Мне бы хотелось рассказать тебе об еще одном небольшом событии, которое случилось вскорости. Как раз после того, как я стал работать на мистера Сейворда, мне довелось испытать необычайное, удивительное чувство, избавиться от которого мне никогда больше не удалось окончательно. Такое обычно случалось со мной, когда я оставался в полном одиночестве, и, вероятней всего, могло бы объясняться страхом перед одиночеством или же великим страхом перед миром в целом. (И в самом деле, однажды испытав ужас перед лицом смерти, я стал верить, что сознание мое живет под этой сенью.) Весьма сложно описать мои чувства, поскольку я могу показаться смешным, однако взываю к твоей снисходительности, и еще, полагая, что это весьма важно, я скажу коротко только следующее: это выглядит так, словно некая часть сознания отделяется от меня самого, может быть, это моя душа? Конечно, это разум — это он покидает мое бренное тело совершенно, полностью, и ошибиться в этом невозможно, — парит над головой, оглядываясь на пустышку под названием «тело» — плоть, кости, кровь, дыхание, вода, — одним словом, на материю. Обретая свободу, «разум» словно бы замирает, ожидая… чего? — я даже и не знаю. А покинутое тело едва смеет дышать от страха… перед чем? — едва ли я могу об этом сказать, однако это настоящие тиски, безграничная тирания ужаса, которая не оставляет ни малейшей возможности сопротивляться ее законам…

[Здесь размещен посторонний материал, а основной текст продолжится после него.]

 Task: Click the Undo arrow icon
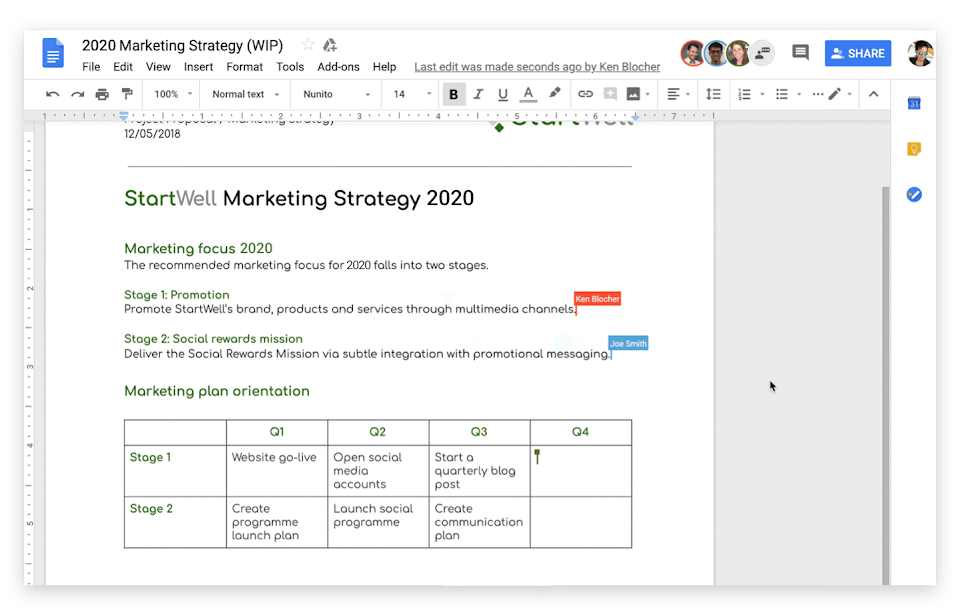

Я и без того написал чересчур много, но мне очень хотелось рассказать тебе обо всем этом. Поскольку я совершенно убежден, что подобный раскол в моем сознании несет ответственность за те злодеяния, которые, как я уже говорил, мне довелось совершить за всю свою долгую жизнь, и за все злоключения, которым мне пришлось подвергнуться. Поскольку, лишь стоит «духу» покинуть мое тело и оставаться за пределами его, бесстрастно наблюдая за тем, что происходит с моей плотью, в то же самое мгновенье другой дух, совершенно независимый от моей воли, вселяется в меня. Он всегда представляет собой некую злобную силу, демона, терзающего меня. И поскольку когда дух мой покидает мое тело, я замираю в полном оцепенении, не в состоянии двинуться, то совершенно бессилен бороться с этим злом, проникшим в меня. Остается лишь сожалеть, Мэри, но скажу тебе более: с этим ужасом необходимо справиться. Я рассказываю тебе это оттого, что во мне живет чувство, будто только ты одна и можешь изгнать эту злую силу из моей души. Твоя подлинная красота способна вернуть мне мою целостность.

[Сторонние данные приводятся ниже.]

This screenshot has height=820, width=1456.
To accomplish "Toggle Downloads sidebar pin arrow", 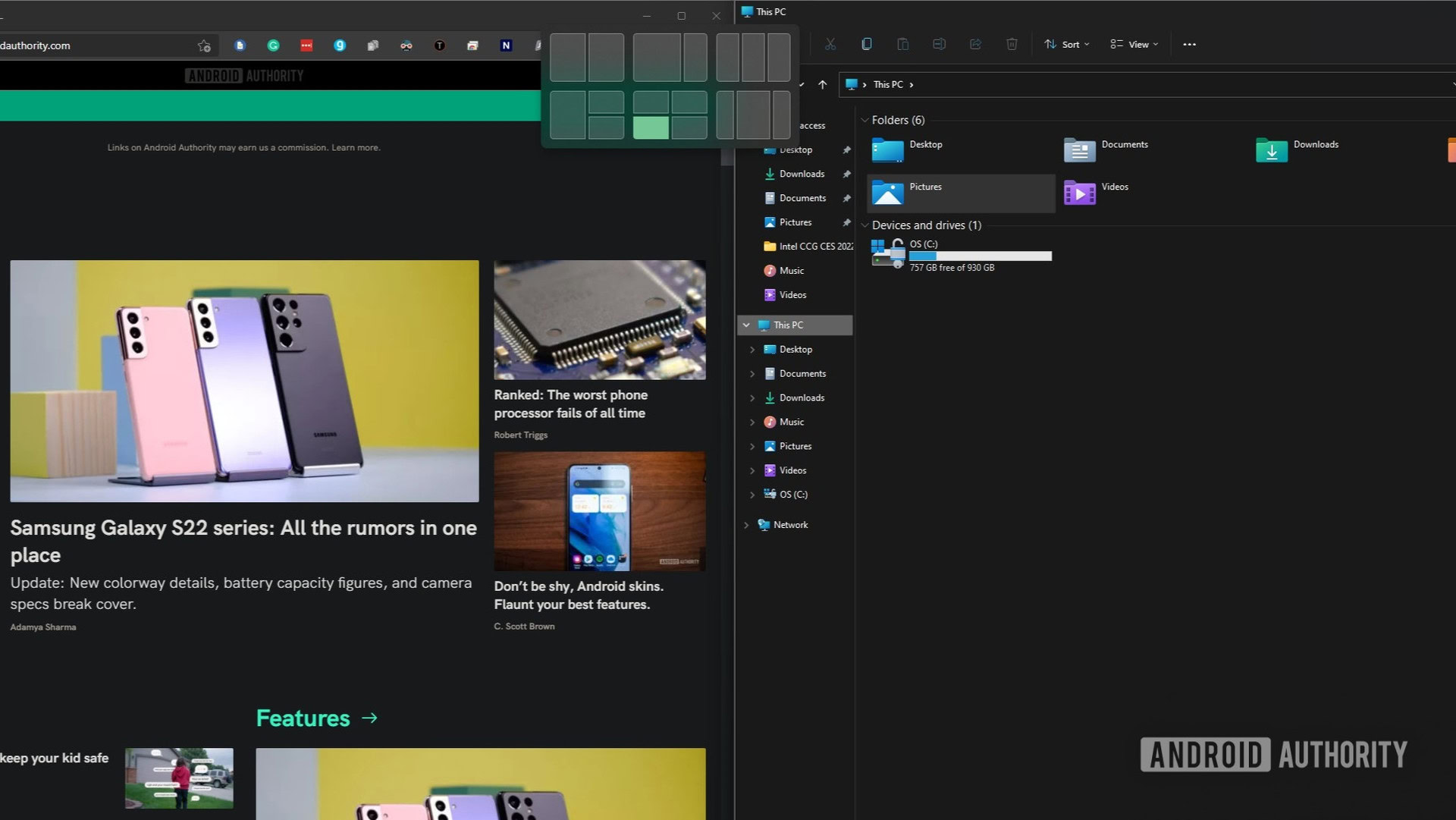I will 846,173.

Однако же я отклонился от темы более, нежели желал, и осознаю, что еще пока не коснулся двух самых ужасных фактов своей биографии, которые, как мне думается, более всего страшат тебя, — двух своих жен. Подлинная правда это то, что сейчас я колеблюсь, объятый страхом, при одной лишь мысли о том, что ты можешь подумать обо мне и как ты станешь судить меня. Но преждеяхочу, чтобы тыузнала, какмаленький мальчик вырос и превратился в мужчину, — о моей любимой и благочестивой матушке; о моей милой, безропотной сестрице; об отце, которого жестокая судьба подвигла совершить то, что в обществе называется преступлением; о жестоком хозяине и более доброй супружеской паре, которая вывела меня в люди, — о женщине религиозной и приветливой, о мужчине, который посвящал все свое время делу и мошенничеству. И о странной натуре, которая сформировалась под воздействием всех этих факторов. В следующий раз я расскажу тебе, что я сделал с этим наследством.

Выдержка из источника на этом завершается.